What you need to know:
Cyberbullying, like all other forms of violence that are prevalent in Kenya, including gender-based ones, political and sexual violence continues to thrive in the country’s ungovernable online space.
According to the 2019 Global Innovation Index, Kenya has undergone a great ICT revolution and has been ranked the second-leading innovation hub in Sub-Saharan Africa, after South Africa.
Of similar interest is the internet penetration in the country that stands at 90 per cent as per the Communications Authority of Kenya (CA) report. Almost 90 per cent of Kenyans go online to visit social network platforms — which include Facebook, Instagram, LinkedIn, Snapchat and Twitter.
Unfortunately, the growth of the internet technology not only in the country but globally has led to the proliferation of cyberbullying, especially in countries with weak policies such as Kenya.

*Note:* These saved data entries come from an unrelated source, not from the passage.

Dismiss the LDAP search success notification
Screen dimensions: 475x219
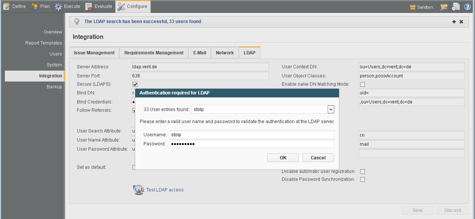[461, 22]
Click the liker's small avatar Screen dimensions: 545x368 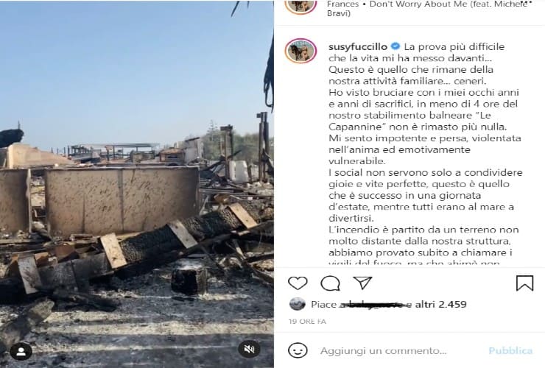pos(298,304)
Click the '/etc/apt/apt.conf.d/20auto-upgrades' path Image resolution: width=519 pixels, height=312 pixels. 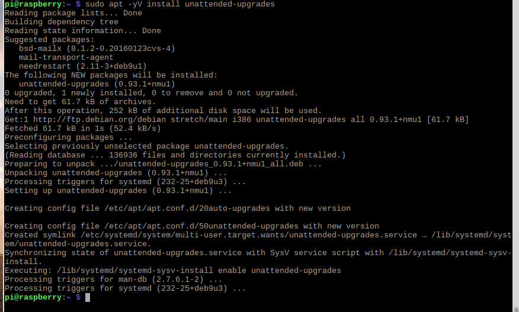pyautogui.click(x=187, y=208)
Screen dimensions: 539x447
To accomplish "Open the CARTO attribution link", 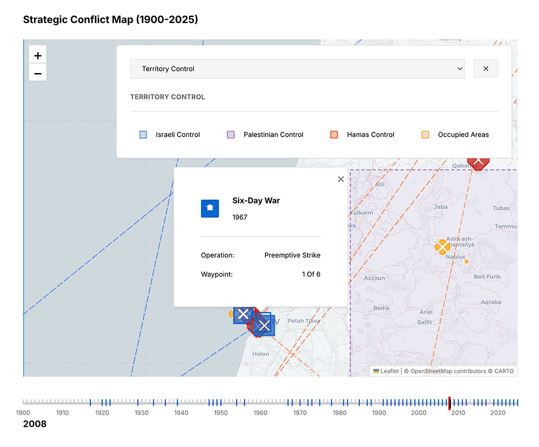I will point(504,371).
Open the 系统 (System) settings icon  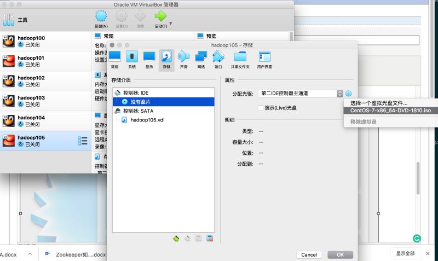(132, 57)
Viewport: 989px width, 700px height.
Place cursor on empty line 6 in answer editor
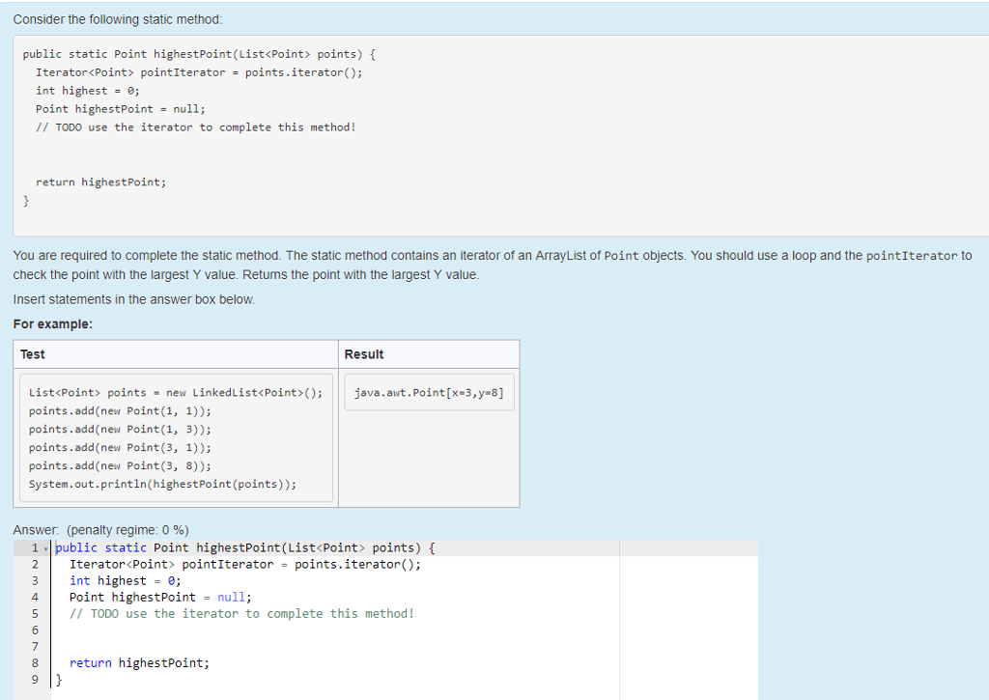290,630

In April, the United Nations Office for Drugs and Crime (UNODC) ranked Kenyans as the worst bullies on Twitter as they come together and attack their common enemies.
Young women more vulnerable
Research shows that the youth, especially young women, are more vulnerable to cyberbullying. While more males are exposed to cyberbullying related to physical aggression, more females are victims of cyberbullying that includes non-consesual sharing of intimate images, unsolicited sending of sexual and pornographic images and other forms of cyberbullying that entails sexualised behaviour.

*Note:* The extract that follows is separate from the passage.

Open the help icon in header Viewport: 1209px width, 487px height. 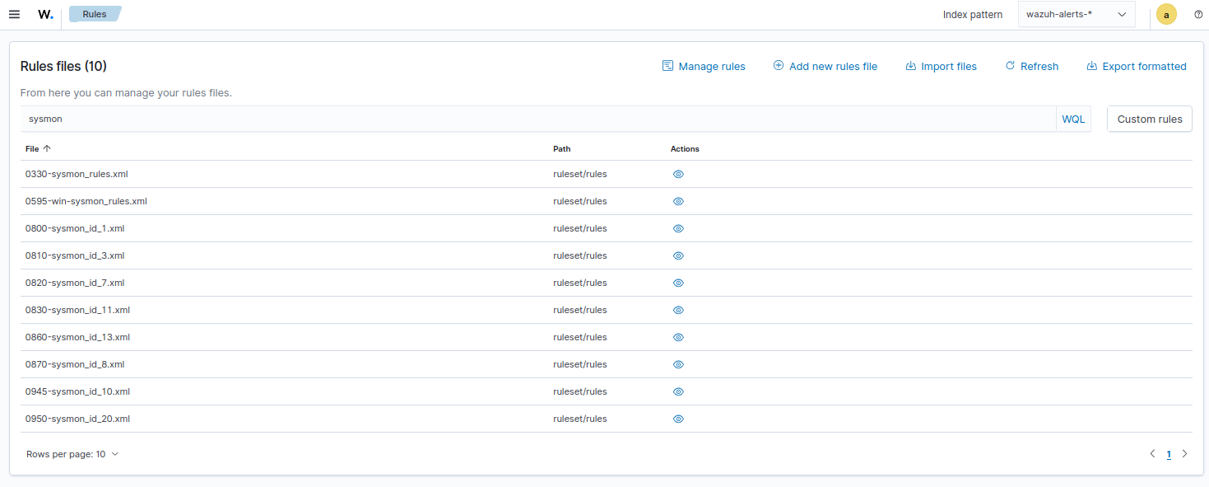[x=1198, y=14]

A report by the Kenya ICT Action Network on the challenges faced by Kenyan women on the internet lists non-consent, distribution of intimate images, sexual harassment, stalking, hate, offensive comments and body shaming as some of the most prominent violations of women’s rights and wellbeing.
Cyberbullying puts a premium on emotional health, personal and workplace, time and resources. It has a psychological, social, physical, emotional and economic impact on women.
Anxiety and self-esteem affect young women in particular, causing them mental and emotional issues, leaving them grappling with issues of confidence in a heavily patriarchal society that does not value women much.
The government, therefore, need to see to it that cyberbullying is stopped so that women can fully participate in conversations about governance and human rights, among other topics affecting them.
It should put in place policies that guide the country’s online sphere, and impose severe punishment on those who go against them, to make social media platforms a safe space to be in, especially for women.